Stuck in a cycle of repeated broken relationships and abuse, not knowing I had a brain disorder. Desperate, and fearful for my life once again I reached out in 2010 for help to my primary care doctor. I was able to establish trust with him. This has resulted in a form of integrated care from all my doctors, and nurses. My Primary Care, Psychiatrist, Therapist, Cardiologists, and Dentist work as individuals, as well as a team in my overall care. They have encouraged me to take an active role in my care. I have open communication between myself, and all my doctors that has given me clarity in my condition, and the challenges I face. My relationship with them is based on trust and commitment. I am starting to believe in recovery. Their care has aided me not only to live within the community, but to have an active role within our society as an advocate for myself and others. Each of us has a unique story to tell, and a responsibility to advocate for ourselves and each other to save life’s for future generations.

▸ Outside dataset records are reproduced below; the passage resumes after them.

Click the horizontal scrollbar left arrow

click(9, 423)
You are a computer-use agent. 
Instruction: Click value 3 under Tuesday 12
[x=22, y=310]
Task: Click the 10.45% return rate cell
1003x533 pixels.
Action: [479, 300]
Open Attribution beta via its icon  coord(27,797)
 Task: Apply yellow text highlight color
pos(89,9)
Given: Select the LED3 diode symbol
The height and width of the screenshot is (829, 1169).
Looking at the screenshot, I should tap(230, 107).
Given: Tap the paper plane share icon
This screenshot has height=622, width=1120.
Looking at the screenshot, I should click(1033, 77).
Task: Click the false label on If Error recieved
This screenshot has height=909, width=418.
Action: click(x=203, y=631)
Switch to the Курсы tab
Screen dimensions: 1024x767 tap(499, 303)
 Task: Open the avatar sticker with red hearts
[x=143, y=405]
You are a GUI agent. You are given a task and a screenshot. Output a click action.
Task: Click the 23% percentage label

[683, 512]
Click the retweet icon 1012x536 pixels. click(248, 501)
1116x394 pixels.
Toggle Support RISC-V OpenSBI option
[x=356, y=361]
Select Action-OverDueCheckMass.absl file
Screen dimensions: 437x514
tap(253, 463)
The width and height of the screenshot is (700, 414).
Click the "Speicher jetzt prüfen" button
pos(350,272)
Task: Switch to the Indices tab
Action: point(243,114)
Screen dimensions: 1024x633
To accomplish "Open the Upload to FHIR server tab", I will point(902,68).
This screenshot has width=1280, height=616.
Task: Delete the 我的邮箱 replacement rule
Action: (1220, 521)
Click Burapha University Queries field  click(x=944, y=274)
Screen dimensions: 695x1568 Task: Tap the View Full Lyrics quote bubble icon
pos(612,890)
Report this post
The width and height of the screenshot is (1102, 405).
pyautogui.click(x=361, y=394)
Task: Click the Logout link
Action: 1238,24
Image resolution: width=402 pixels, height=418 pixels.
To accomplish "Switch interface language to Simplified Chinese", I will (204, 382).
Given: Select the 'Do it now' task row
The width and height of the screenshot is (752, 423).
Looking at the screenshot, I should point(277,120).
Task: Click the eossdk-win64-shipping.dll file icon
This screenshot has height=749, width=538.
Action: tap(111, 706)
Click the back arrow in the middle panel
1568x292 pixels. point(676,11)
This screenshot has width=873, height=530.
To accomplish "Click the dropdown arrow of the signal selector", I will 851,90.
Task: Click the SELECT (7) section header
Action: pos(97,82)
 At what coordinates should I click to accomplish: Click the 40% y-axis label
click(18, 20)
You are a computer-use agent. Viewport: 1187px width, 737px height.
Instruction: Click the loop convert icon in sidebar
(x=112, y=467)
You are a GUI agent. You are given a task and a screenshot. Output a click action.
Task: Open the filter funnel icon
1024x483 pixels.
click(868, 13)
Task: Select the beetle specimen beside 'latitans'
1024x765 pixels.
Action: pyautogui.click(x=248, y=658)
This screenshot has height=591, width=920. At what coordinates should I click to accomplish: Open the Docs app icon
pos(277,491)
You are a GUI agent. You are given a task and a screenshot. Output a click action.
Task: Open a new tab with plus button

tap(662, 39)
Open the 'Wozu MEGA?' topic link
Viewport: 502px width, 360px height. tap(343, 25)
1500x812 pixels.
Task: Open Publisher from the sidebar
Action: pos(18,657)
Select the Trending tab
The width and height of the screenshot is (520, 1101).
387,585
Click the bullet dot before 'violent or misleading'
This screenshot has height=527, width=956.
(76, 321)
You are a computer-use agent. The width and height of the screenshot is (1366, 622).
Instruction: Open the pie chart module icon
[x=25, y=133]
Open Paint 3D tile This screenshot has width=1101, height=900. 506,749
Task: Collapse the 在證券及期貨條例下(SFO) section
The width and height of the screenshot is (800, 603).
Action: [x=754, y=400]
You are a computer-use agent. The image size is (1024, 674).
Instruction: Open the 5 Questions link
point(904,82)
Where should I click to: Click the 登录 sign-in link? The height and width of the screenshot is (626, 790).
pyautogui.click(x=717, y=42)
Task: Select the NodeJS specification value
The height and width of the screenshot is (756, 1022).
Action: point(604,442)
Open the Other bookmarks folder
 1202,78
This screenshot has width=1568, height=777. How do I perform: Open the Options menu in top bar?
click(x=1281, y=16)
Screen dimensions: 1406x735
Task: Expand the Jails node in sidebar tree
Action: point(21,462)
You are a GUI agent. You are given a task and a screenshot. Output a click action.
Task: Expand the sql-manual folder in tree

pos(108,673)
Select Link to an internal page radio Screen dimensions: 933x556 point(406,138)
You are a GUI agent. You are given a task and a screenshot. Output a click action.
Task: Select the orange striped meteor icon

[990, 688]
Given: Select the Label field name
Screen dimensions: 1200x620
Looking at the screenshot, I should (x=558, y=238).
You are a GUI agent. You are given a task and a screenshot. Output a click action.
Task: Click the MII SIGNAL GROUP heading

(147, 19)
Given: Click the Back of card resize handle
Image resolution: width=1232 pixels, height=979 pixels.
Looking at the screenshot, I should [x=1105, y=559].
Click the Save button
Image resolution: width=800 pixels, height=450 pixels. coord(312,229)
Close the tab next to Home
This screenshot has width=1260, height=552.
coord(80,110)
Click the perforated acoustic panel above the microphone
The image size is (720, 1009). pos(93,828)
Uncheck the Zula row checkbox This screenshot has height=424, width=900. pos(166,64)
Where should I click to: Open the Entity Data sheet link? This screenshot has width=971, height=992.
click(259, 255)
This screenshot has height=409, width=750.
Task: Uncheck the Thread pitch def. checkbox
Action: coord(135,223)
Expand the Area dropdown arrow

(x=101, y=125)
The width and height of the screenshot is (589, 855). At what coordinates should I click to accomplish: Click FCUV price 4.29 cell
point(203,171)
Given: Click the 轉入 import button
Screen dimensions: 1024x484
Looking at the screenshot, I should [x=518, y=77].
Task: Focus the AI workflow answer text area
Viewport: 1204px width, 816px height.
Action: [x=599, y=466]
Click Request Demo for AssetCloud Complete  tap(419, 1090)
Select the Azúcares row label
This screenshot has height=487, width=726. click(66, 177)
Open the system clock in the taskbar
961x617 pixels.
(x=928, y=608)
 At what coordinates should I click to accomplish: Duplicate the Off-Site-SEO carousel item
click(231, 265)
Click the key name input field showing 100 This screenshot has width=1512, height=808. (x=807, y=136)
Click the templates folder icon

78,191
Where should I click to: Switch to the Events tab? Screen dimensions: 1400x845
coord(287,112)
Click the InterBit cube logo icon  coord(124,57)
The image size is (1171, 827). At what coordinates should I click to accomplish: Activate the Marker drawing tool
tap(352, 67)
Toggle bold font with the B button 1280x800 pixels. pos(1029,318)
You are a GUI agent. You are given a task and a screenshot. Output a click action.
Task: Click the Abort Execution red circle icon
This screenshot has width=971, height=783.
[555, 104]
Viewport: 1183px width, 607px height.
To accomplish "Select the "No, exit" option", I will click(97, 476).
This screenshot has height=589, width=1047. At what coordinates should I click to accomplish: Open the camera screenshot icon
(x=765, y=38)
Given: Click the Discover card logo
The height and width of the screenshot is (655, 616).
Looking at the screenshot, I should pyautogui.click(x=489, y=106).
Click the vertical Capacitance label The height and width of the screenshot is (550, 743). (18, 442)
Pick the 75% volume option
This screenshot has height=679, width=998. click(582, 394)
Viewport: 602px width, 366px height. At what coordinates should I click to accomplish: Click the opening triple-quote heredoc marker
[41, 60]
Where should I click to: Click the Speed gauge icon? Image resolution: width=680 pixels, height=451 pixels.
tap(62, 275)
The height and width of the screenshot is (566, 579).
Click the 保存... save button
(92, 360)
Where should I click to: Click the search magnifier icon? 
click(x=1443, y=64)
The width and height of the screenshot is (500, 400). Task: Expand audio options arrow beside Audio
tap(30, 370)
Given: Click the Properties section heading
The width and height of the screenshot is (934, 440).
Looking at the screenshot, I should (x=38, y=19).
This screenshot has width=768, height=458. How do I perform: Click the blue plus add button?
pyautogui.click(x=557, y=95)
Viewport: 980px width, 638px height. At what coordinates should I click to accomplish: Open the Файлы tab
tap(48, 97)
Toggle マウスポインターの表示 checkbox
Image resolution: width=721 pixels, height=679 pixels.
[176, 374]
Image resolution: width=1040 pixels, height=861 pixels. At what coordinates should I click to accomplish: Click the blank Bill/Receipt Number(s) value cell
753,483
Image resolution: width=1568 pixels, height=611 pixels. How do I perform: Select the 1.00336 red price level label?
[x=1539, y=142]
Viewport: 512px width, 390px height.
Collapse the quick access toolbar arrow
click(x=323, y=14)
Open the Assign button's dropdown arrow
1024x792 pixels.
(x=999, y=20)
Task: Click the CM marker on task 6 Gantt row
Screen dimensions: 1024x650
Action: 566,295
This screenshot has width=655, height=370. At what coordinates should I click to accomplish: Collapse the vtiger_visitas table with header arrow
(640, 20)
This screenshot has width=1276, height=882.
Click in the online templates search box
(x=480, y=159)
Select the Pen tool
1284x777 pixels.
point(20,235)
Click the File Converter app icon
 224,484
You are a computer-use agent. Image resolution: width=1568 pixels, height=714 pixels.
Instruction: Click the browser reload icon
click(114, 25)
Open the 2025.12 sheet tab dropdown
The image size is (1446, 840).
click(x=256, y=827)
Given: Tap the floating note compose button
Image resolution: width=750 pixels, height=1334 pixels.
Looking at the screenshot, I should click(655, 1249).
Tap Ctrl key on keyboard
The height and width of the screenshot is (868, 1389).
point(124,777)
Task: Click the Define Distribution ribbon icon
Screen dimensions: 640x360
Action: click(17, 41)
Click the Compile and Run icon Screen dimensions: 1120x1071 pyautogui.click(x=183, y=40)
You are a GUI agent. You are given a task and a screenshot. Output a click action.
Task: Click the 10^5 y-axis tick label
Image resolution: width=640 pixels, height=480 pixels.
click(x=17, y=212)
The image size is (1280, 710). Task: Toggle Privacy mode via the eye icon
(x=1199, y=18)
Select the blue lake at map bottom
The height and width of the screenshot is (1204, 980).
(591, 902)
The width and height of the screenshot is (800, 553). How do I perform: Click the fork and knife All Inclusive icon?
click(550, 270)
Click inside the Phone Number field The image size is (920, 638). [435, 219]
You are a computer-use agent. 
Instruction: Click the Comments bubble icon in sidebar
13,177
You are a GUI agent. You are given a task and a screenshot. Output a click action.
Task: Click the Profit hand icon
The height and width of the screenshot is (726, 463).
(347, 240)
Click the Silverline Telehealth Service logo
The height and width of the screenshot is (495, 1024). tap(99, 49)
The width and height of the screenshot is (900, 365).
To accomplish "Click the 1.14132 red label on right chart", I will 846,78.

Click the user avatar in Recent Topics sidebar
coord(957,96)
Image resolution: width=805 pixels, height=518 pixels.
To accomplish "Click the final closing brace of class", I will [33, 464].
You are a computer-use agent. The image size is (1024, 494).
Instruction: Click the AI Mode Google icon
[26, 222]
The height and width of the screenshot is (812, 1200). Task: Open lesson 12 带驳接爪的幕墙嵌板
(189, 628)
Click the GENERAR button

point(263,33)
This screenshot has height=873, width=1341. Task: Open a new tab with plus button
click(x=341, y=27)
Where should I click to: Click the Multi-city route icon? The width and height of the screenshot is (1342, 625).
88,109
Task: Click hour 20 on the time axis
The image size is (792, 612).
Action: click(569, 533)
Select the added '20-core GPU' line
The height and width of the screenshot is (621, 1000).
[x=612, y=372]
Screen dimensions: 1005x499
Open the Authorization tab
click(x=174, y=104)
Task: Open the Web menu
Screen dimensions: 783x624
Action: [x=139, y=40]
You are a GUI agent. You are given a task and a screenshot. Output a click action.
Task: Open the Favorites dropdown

Even as an adult in recovery, I often find myself reliving the victimization that I endured as a child. I live with these horrific memories even to this day. I was left alone without support to struggle with the mental illness that ensued. I am determined to overcome the tragic loss of my childhood identity which resulted from unthinkable physical and mental trauma. I am 58 years old and I am just now removing my donned mask of shame known as “Mental Illness”. For the first time, I am beginning to have the quality of life that being an ”American” promises.
Today I can say; “This is not my shame it is societal shame”! I have come to realize that what happen to me was not my fault. The internalized shame and guilt was the result from the trauma I endured. I now know that these things are caused by fear and insufficient information about mental illness and the challenges the mentally ill face. Persons living with the the “Stigma of Shame”, and the fear associated with mental illness do not receive the desperately needed help they deserve. Often, they become frustrated with their condition/s because of the internalized shame. This can lead a person to come off their medication/s without medical approval. This happened in my case. Lack of trust, and fear of shame lead me to taking myself off prescribed medication. Frustration with my illness, deep rooted emotions, helplessness, and no support lead to poor decisions.
To Shame a soul is to remove the confidence of that soul. My diagnosis is PTSD, mental, and emotional under development, and beautiful mind (schizophrenic). I also suffer with survivors guilt. These diagnostic terms are designed for my doctors to communicate in regards to my health care, and treatment, but within our society are labels of shame.
I believe there is a great need for medical reform in the quality of care and treatment that individuals with mental illness receive to ensure we sense the whole person. Presently, what we face at best is fragmented health care, and changes need to be made. In my case, poor communications, misdiagnoses, being forced to take the wrong medication mixtures, and being over medicated has lead to me losing years of my life. I have had to endure the throws of unknown psychotic breaks leading to hospitalization that could have been prevented or were not necessary if only I had integrated care.
There is a need for integrated care to be America’s Top Priority. Mental illness includes biological, psychological, and social factors. Effective treatment programs have to address the environmental factors that contribute to mental illnesses. Relationships between doctors and patients should be created in an environment of safety where trust can be established. All providers should be educated in trauma informed care. Also, peer support plays a vital role in integrated care by helping educate, and empower individuals to improve their quality of life (recovery). Integrate health care, eliminates the fragmented mental health services and gives individuals access to accurate, comprehensive diagnoses and follow-up care. In the bigger picture individuals would have less hospitalizations, stay on their medications, and have affordable health care which in the long run would be cost effective. Integrated care prepares individuals to lead productive lives within our communities. We are both the mirrors, and the reflectors of our policies within our society. Can I count on your support for integrated care?
Thank you for your time, and insight. I look forward to working with you as we create the much needed health care reform our great country needs.